The thermal decomposition behavior of the tertiary pyridine resin, which was used during the nuclide-separation process in the Advanced Optimization by Recycling Instructive Elements (Advanced ORIENT) cycle, was investigated in its nitrate form (TPR-NO3), in order to determine ways of preventing its runaway reaction. A thermal analysis of TPR-NO3 and an analysis of the gases produced during decomposition were employed for the purpose. In addition, the kinetics parameters were evaluated via a kinetic analysis of the empirical thermal data. Finally, the validity of the reaction model was assessed by comparing the thermal behavior predicted by the estimated reaction model with that determined by the results of a gram-scale heating test performed in our previous study. We found that, when TPR-NO3 was heated, first, nitric acid was removed.

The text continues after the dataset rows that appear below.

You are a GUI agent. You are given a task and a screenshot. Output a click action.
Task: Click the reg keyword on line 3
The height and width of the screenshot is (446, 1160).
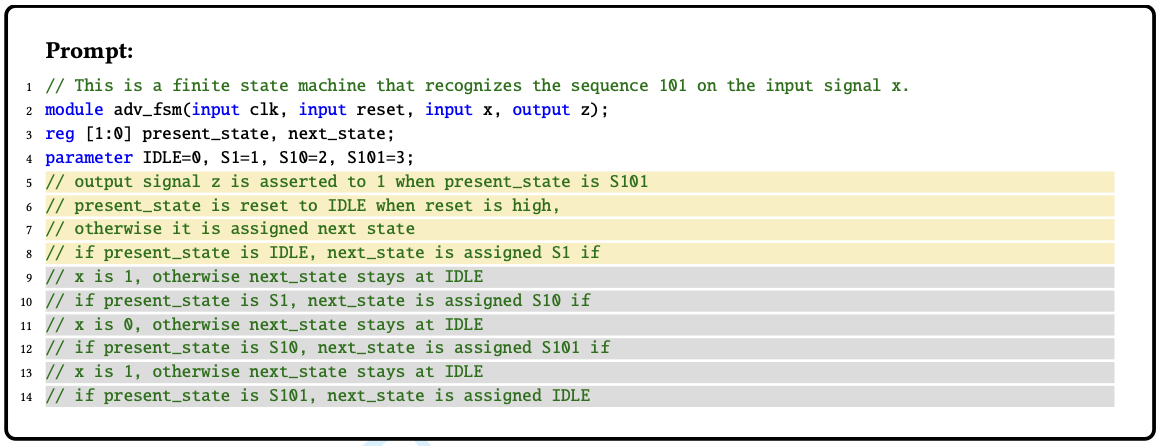point(60,134)
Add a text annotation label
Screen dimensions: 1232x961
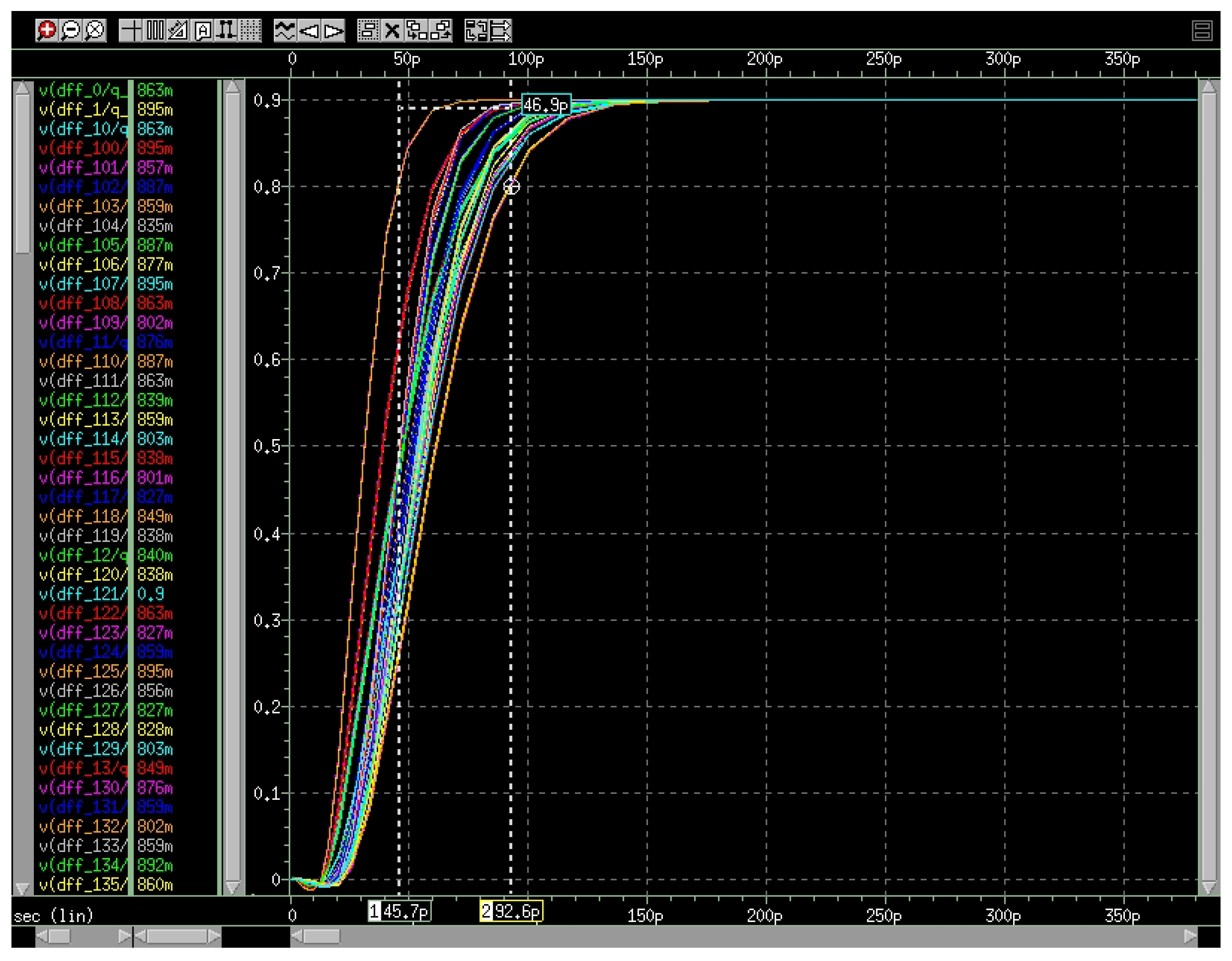202,30
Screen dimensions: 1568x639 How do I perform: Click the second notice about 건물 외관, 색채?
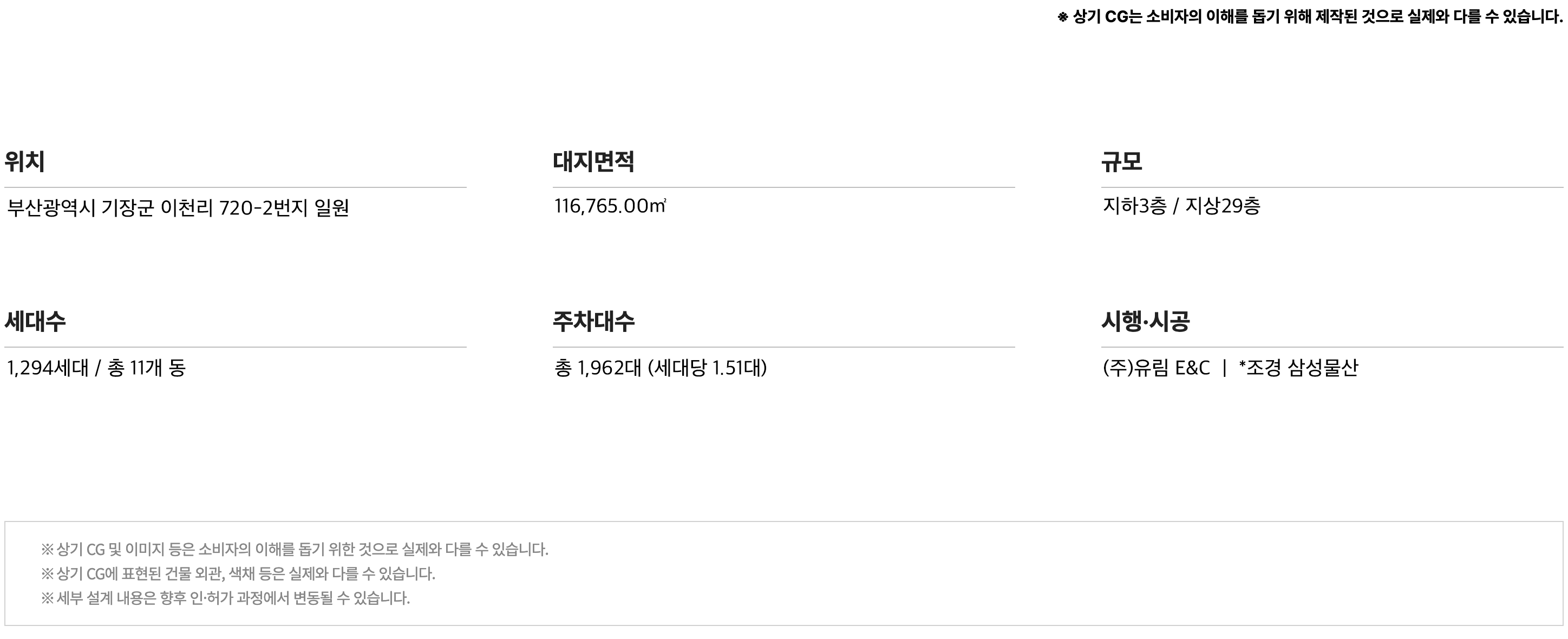238,574
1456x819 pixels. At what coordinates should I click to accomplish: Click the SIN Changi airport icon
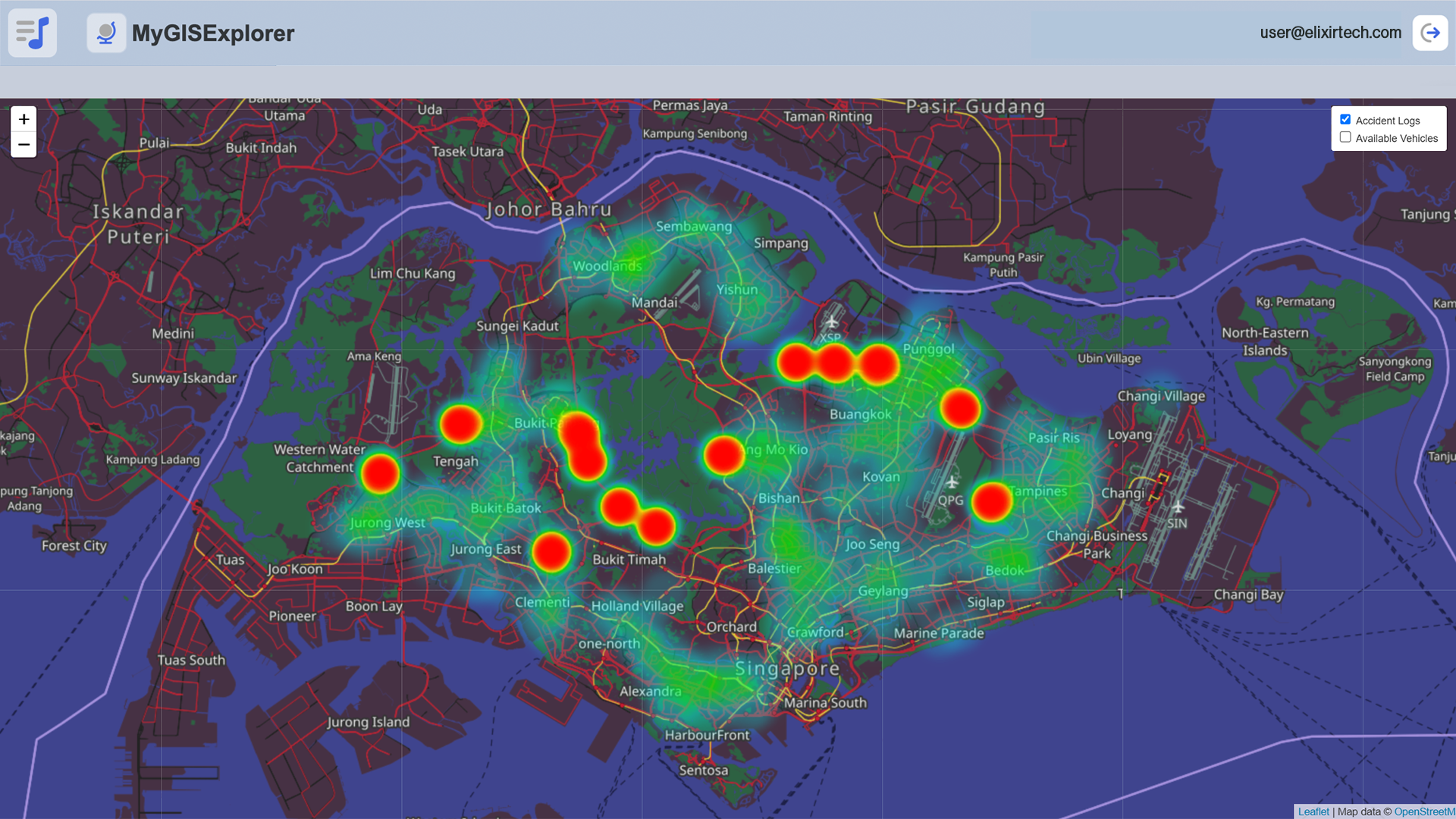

Subsequently, TPR-NO3 was oxidized by the removed nitric acid. Under the assumption that it took place an autocatalytic oxidation and nth order thermal decomposition in parallel, the thermogravimetric analysis data could be fitted very well using a nonlinear regression model. The thermal behavior of TPR-NO3 could be predicted by the reaction model determined in this study under conditions where the cooling effect owing to evaporation was ignored. In addition, the maximum temperature and time to maximum rate of a runaway reaction predicted using the determined reaction model gave the result on the side of prudence.